Dan lagi, saat itu fokusnya telah beralih kepada sains evolusi manusia. Pencarian dan penelitian paleoantropologi guna mencari missing link evolusi manusia memang sedang marak di akhir abad ke-19. Semangat itu pula yang menjangkiti Dubois.
“Dubois adalah anak kecil penyuka sains ketika gegap gempita teori Darwin sedang berkembang di Eropa. Dia terpengaruh teori evolusi dan bercita-cita mencari mata rantai evolusi manusia yang hilang,” ujar Harry Widianto, direktur Pelestarian Cagar Budaya dan Permuseuman Kementerian Pendidikan dan Kebudayaan.
Dubois tidak main-main dengan hasrat intelektualnya. Usai mundur dari universitas, dia mendaftarkan diri menjadi dokter militer. Alasannya agar bisa ditugaskan ke Hindia Belanda dan meneliti di sana. Dia bertekad hendak membuktikan kebenaran teori evolusi setelah membaca karya-karya Charles Darwin dan Alfred Russel Wallace.
Dengan menjadi dokter militer, Dubois berharap bisa meluangkan waktunya untuk sekaligus mencari fosil hominin. Bukan tanpa sebab dia memilih Hindia Belanda sebagai tujuan riset lapangannya. Adalah karya-karya Wallace yang menuntunnya mencari fosil di sana. Seturut Wallace, cuaca yang hangat dan iklim yang stabil di kawasan tropis menjadi faktor penting yang mendukung evolusi spesies.

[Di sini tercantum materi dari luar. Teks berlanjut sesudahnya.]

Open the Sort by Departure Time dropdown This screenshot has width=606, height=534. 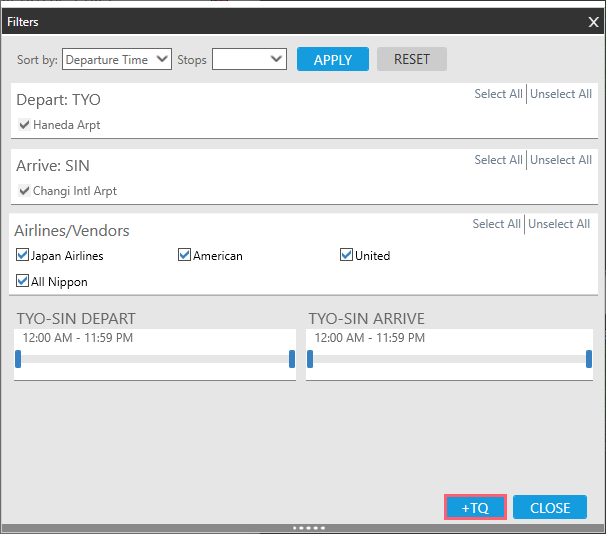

Kondisi hutan tropis di wilayah kepulauan Hindia Belanda pun cenderung tidak berubah dari masa ke masa.
“Dubois mencermati tulisan-tulisan Wallace. Akhirnya dia berkesimpulan untuk ke daerah tropis. Karena Wallace berpendapat bahwa daerah tropis adalah relung ekologi yang sangat ideal bagi evolusi manusia,” kata Harry.
Menumpang kapal SS Princess Amalia, Dubois berangkat ke Hindia Belanda pada 1887. Dia mengajak istri dan anaknya yang masih bayi. Tujuan pertamanya mengeksplorasi gua-gua di Sumatra yang diperkirakan pernah ditinggali manusia purba. Pasalnya, di Eropa fosil manusia Neanderthal banyak ditemukan di gua-gua. Tetapi, setelah tiga tahun mengeksplorasi, dia hanya menemukan fosil Sapiens, manusia modern.
Dubois lalu mengalihkan fokusnya ke Jawa setelah ditemukannya fosil tengkorak Homo Wajakensis di Tulungagung pada 1889. Dia pun sempat mempelajari fosil temuan Van Riestchoten itu. Fosilnya ditemukan pada lapisan pleistosen atas. Jadi, manusia Wajak ini diperkirakan hidup antara 40.000 sampai 25.000 tahun lalu. Fitur-fitur fosil yang ada mengindikasikan Homo Wajakensis adalah hominin yang sudah cukup maju. Ini penemuan besar pertama di wilayah Hindia Belanda, tetapi bukan makhluk itu yang dicari Dubois.
“Kesimpulannya Homo Wajakensis ini termasuk muda sehingga akhirnya dia meneliti pada endapan-endapan yang lebih tua,” kata Harry.
Ketika melakukan penggalian pada September 1890 di Kedung Brubus, Madiun, seorang pekerjanya menemukan fragmen rahang bawah dengan tiga gigi. Lalu pada Oktober 1891 di Trinil, Ngawi, dia menemukan fosil tempurung tengkorak. Terakhir, setahun kemudian, di lubang yang berjarak sekira 15 meter dari lokasi temuan tengkoraknya, Dubois menemukan tulang paha kiri yang hampir sempurna.
Dubois gembira dengan penemuan fosil-fosil Pithecanthropus Erectus itu. Inilah missing link evolusi manusia yang selama ini dicarinya. Kesimpulannya, fosil-fosil itu mengindikasikan sosok manusia kera yang telah mampu berjalan tegak. Dia mempublikasikan deskripsi lengkap temuannya itu pada 1894. Setahun kemudian, dia pulang ke Belanda dan mulai mempromosikan temuan fosilnya kepada kalangan saintis Eropa.